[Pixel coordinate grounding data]
--- START ---
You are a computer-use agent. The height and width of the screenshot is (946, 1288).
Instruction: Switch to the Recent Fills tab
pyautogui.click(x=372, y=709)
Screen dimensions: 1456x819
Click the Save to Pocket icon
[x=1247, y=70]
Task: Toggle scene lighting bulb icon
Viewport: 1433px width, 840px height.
--- END ---
--- EXERCISE ---
Each line of the data must be set down again as it is.

--- RESULT FOR THIS TASK ---
You are a computer-use agent. The height and width of the screenshot is (946, 1288).
Instruction: Switch to the Recent Fills tab
pyautogui.click(x=372, y=709)
Screen dimensions: 1456x819
Click the Save to Pocket icon
[x=1247, y=70]
Task: Toggle scene lighting bulb icon
Viewport: 1433px width, 840px height.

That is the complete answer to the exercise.